How could Cambridge Analytica access that data? That’s where Facebook’s Graph API became relevant. (An API – application programming interface – is a set of protocols and tools for building apps.) Version 1 of Facebook’s Graph API collected vast quantities of profile information from users who directly installed or interacted with a particular app. It also harvested that data from their Facebook friends – people who had no interaction whatsoever with the app. In 2014, Facebook introduced Version 2, which didn’t allow developers to collect profile data from app users’ friends. But Facebook grandfathered existing apps to allow them to continue surreptitious data collection for a longer period. (That practice was one part of the FTC’s $5 billion order enforcement action against Facebook.)

Facebook’s policy made an app that ran Version 1 very attractive to Cambridge Analytica. The company went into business with developer Aleksandr Kogan, who had a Version 1 app registered on the Facebook platform that could be repurposed to collect the profile data Cambridge Analytica wanted. But once Cambridge Analytica starting using the app, the FTC alleged the company didn’t tell consumers the truth about the information it collected. According to the complaint, app users were told:

. . . [W]e would like to download some of your Facebook data using our Facebook app. We want you to know that we will NOT download your name or any other identifiable information – we are interested in your demographics and likes.

That, alleged the FTC, was flat-out false because the app collected, among other information, Facebook IDs from at least 250,000 Facebook users who directly interacted with the app – and the Facebook ID could be used to identify the user. The app also collected Facebook IDs, names, and other information from between 50 million and 65 million of those users’ Facebook friends.

Cambridge Analytica also claimed to participate in the EU-U.S. Privacy Shield Framework and to adhere to Privacy Shield principles, two additional claims the FTC says were false or deceptive.

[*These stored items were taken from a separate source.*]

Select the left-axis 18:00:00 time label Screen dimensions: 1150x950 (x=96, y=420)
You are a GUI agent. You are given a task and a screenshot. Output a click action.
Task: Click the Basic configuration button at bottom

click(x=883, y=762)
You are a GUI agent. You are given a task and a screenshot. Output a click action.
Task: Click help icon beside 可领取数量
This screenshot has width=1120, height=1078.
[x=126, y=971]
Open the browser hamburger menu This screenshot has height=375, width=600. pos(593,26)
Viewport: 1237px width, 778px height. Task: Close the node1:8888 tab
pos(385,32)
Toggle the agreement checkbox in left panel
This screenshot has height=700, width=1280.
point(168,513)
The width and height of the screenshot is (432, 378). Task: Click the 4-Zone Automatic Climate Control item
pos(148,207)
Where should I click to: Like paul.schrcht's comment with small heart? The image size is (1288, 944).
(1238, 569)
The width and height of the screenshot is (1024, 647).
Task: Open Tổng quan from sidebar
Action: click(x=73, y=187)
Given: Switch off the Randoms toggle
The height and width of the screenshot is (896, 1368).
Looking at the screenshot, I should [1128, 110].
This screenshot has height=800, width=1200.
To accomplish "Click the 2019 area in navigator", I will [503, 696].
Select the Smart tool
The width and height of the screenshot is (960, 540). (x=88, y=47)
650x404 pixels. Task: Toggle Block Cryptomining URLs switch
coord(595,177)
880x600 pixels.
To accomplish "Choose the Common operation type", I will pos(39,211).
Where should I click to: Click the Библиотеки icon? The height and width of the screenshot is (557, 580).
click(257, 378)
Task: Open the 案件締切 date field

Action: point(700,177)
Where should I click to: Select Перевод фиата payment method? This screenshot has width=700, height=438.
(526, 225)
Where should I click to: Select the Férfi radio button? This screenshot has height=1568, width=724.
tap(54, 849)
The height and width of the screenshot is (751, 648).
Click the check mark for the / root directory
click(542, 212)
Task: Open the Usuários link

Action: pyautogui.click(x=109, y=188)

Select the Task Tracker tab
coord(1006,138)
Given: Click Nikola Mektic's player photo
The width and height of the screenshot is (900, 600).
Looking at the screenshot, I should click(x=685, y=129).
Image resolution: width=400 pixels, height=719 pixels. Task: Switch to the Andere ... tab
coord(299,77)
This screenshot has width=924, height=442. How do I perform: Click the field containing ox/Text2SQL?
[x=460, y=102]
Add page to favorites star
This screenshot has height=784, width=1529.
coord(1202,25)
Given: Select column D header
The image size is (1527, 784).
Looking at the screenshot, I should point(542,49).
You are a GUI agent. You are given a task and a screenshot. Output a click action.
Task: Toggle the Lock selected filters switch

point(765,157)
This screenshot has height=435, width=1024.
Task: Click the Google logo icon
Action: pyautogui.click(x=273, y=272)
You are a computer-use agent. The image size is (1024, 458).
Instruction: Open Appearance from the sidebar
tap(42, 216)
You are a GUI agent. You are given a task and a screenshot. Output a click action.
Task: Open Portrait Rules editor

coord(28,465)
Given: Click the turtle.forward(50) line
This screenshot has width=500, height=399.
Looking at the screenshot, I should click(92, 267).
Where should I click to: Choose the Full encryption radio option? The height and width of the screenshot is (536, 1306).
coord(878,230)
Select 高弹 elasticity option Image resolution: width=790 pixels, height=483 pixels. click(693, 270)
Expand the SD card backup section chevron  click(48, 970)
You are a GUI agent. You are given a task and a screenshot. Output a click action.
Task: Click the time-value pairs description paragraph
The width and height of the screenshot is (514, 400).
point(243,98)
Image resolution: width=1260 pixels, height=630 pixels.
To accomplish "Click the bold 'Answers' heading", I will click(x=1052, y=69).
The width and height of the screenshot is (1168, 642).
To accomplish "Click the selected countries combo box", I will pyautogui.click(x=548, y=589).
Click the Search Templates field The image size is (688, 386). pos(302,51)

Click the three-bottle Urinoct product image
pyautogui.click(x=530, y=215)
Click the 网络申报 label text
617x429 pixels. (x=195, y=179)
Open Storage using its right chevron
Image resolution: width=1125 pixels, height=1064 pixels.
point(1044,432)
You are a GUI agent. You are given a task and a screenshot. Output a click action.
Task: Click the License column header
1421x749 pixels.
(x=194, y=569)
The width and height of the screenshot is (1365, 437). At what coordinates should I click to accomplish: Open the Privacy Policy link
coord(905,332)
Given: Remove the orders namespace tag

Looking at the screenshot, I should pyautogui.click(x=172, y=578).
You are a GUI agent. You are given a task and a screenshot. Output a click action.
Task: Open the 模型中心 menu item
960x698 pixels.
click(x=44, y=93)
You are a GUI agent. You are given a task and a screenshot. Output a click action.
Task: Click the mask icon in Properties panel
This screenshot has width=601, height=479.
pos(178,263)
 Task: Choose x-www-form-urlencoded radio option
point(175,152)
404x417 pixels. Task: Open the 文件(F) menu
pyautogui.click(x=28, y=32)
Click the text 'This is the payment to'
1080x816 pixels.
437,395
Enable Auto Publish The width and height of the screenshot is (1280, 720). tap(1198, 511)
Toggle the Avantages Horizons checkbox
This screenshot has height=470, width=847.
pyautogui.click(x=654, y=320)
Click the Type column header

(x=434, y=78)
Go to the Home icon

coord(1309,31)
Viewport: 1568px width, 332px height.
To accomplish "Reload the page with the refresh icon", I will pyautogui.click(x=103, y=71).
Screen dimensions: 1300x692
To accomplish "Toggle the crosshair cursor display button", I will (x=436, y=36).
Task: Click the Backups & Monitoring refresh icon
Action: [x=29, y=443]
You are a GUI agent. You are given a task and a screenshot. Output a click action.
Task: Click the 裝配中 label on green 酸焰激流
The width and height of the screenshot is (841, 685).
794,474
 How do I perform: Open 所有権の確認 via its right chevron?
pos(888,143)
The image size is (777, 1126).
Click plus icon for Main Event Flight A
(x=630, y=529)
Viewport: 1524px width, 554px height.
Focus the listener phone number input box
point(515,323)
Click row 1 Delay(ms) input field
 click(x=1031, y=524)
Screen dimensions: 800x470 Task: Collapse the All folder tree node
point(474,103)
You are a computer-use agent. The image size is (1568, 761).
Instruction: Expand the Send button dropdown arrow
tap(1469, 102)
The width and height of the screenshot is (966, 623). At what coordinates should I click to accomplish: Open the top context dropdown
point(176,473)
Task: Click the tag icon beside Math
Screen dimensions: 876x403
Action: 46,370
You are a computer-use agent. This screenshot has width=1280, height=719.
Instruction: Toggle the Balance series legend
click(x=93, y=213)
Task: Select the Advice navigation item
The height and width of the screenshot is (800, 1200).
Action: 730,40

Cambridge Analytica CEO Alexander Nix and app developer Aleksandr Kogan signed proposed settlements with the FTC, but the case against Cambridge Analytica continued. The company, which declared bankruptcy in May 2018, failed to file an answer, and under FTC rules, that’s a waiver of its right to contest the charges in the complaint. Therefore, the Commission issued a decision finding that Cambridge Analytica violated Section 5 of the FTC Act and imposed an injunction requiring, among other things, that Cambridge Analytica delete the Facebook data it deceptively obtained, along with all associated work product. The order also requires that the company comply with its continuing obligations under the EU-U.S. Privacy Shield Framework.

Here is the foundational consumer protection principle emphasized in that decision: The FTC Act’s prohibition on unfair or deceptive practices includes misrepresentations related to how companies handle consumers’ personal information. The Commission held that Cambridge Analytica’s promise to app users that it wouldn’t download their names or any other identifiable information was false and misleading. Furthermore, it “was an express claim, and as such is presumptively material.” Therefore, there was no need for the Commission to “inquire separately into how these claims would be interpreted by reasonable consumers.” The Commission reached similar conclusions regarding Cambridge Analytica’s false and misleading representations about participating in the EU-U.S. Privacy Shield Framework and adhering to its principles.

If your company makes claims about how you use consumers’ information, remember that those promises – like any other objective representation – must be truthful and supported by appropriate substantiation.